Tailscale on GL.iNet Opal

Hello, I used this command to install tailscale on my GL.iNet Opal SFT-1200
“echo “src/gz openwrt-tailscale OpenWrt Tailscale” >> “/etc/opkg/customfeeds.conf”
opkg update
opkg install tailscale”

and it is installed and when I ssh in and type tailscale and do tailscale up everything seems to be working and when I go to tailscale website it shows my router as online and connected on there website. I am trying to connect my GL.iNet to a exit node (My debian server at home which I have setup correctly I believe because I can connect my phone to it via the tailscale app). When I try to tailscale up on my GL.iNet device though nothing happens with the actual network. It’s like the VPN is up but none of the traffic is being forwarded through it. I asked on reddit Reddit - Dive into anything and someone recommended I come here and ask. I am left at a point where I don’t know what left to do. I am sorta new to OpenWRT and know debian a decent amount.

Someone on reddit mentioned it being a firewall issue likely but I don’t know where or how to make this work. It would be amazing if someone could walk me through this or at the very least point me in the right direction.

It might be helpful for others if you put your commands in a code block, which avoids various munging and makes it easier to read.
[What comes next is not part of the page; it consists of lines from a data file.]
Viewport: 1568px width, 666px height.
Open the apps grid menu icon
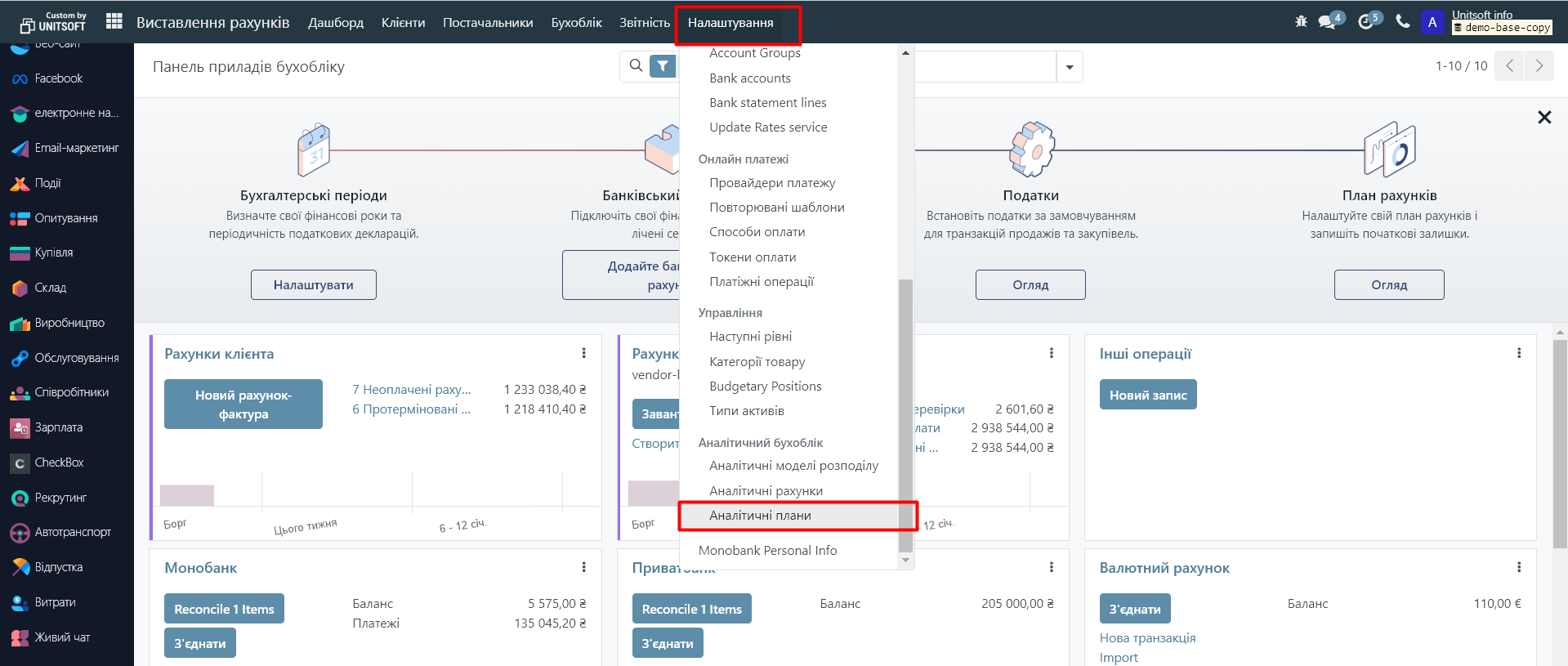point(114,21)
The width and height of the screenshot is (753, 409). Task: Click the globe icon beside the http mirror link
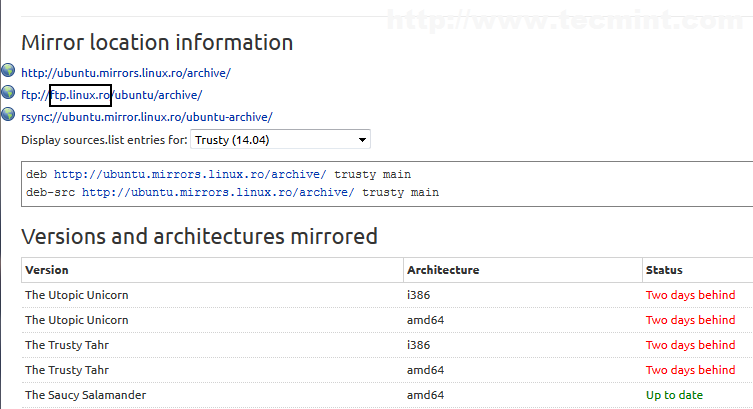click(8, 71)
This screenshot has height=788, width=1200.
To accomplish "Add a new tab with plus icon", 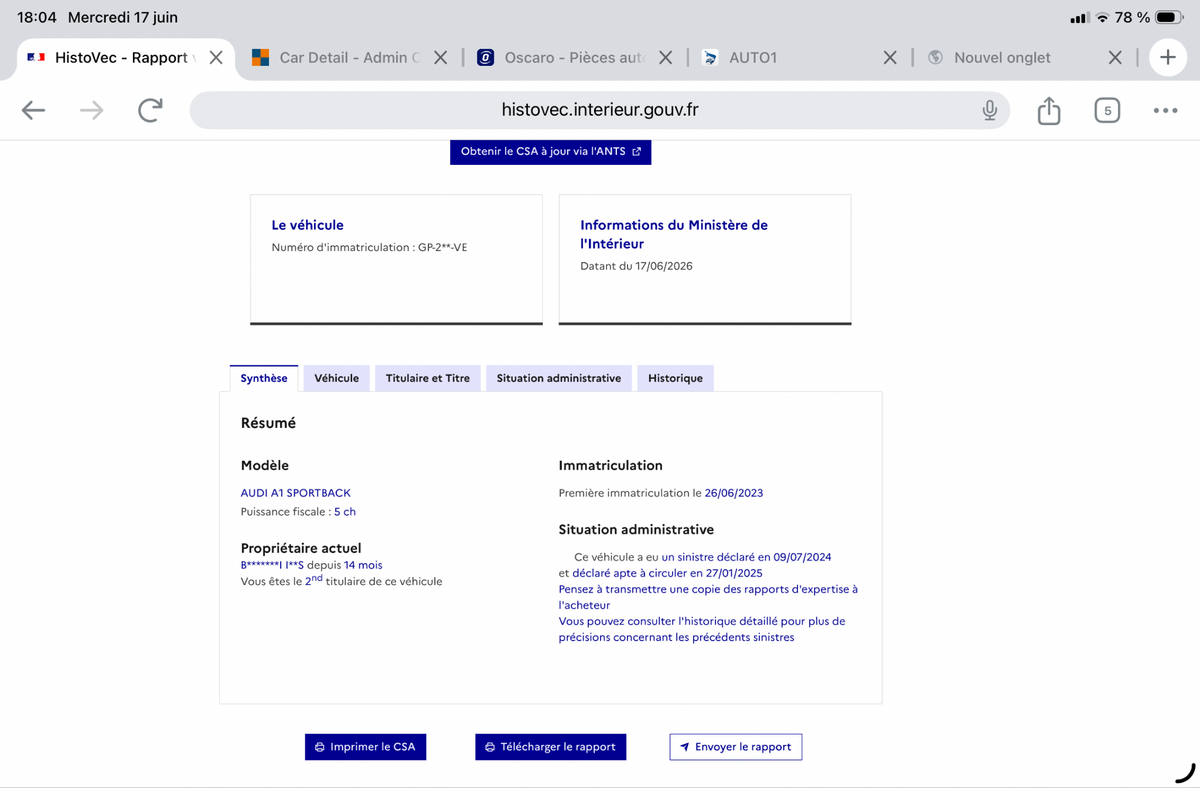I will coord(1168,58).
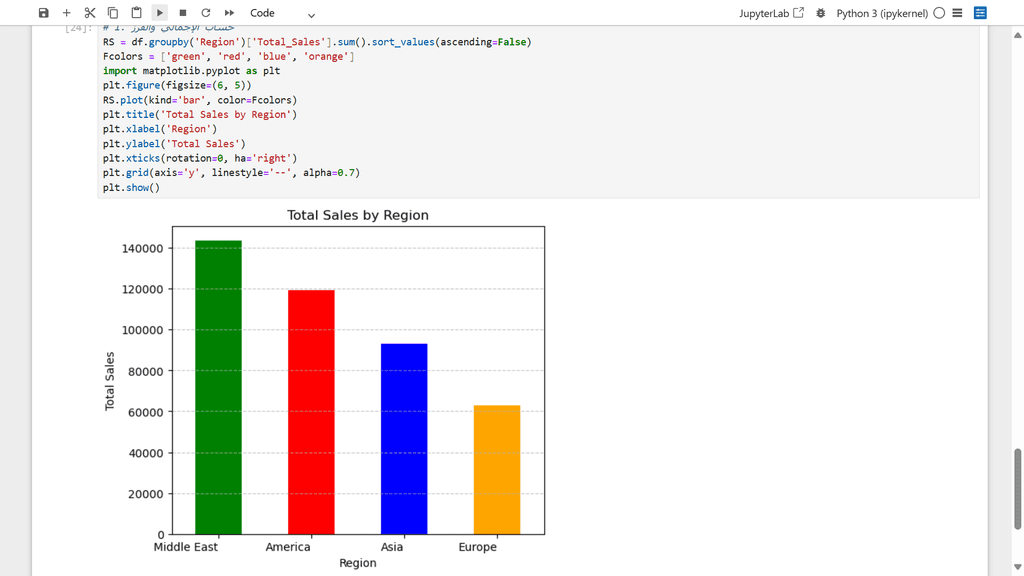1024x576 pixels.
Task: Run the selected cell
Action: [160, 13]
Just add lines consisting only of triplets of backticks before and after.

For example:

echo 'src/gz openwrt-tailscale https://lanrat.github.io/openwrt-tailscale-repo/packages/19.07' \
    >> /etc/opkg/customfeeds.conf
opkg update
opkg install tailscale
1 Like

You did not specify what version of the GL.iNet firmware you are running on your Opal. With newer versions, you need not configure a custom feed or use opkg directly.
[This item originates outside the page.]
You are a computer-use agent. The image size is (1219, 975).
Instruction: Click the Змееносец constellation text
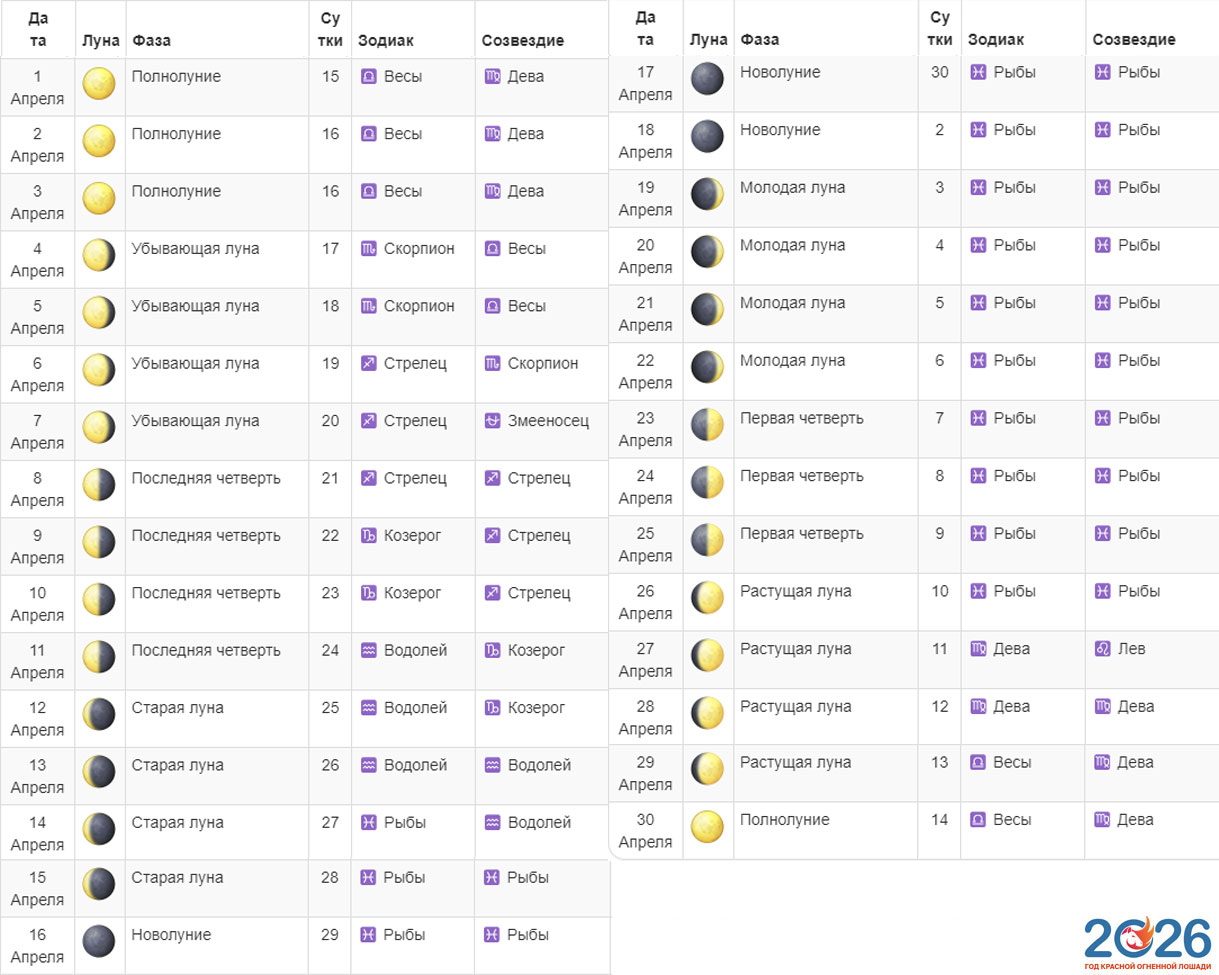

Assuming you’re running v4.2 or later (which is still in beta testing for Opal), I suggest working through the relevant GL.iNet docs and then coming back here if it doesn’t work out for you.

If you’re going to try to DIY it on 3.x, you probably should review the Tailscale docs on use of exit nodes. You need to use the --exit-node argument to specify the name or address of an exit node when starting tailscale on any machine that should use an exit node.

Ok didn’t know how to do code block that’s my bad.

I’m on GL.iNet Opal panel version v4.3.6 (Opal is not included in the technically list of supported devices but people claim to have got it working using CLI via ssh. I’m on OpenWRT version 18.06. Tailscale works, it comes up and goes online and says connected on tailscale web page but its like it’s running on it’s own but refuses to connect to the exit node.

I have tried the simple steps detailed by @HarvsG by installing the 4 Tailscale plug-ins (just make sure that all 4 packages are installed before rebooting the router) to get Tailscale on my GL-AR750S.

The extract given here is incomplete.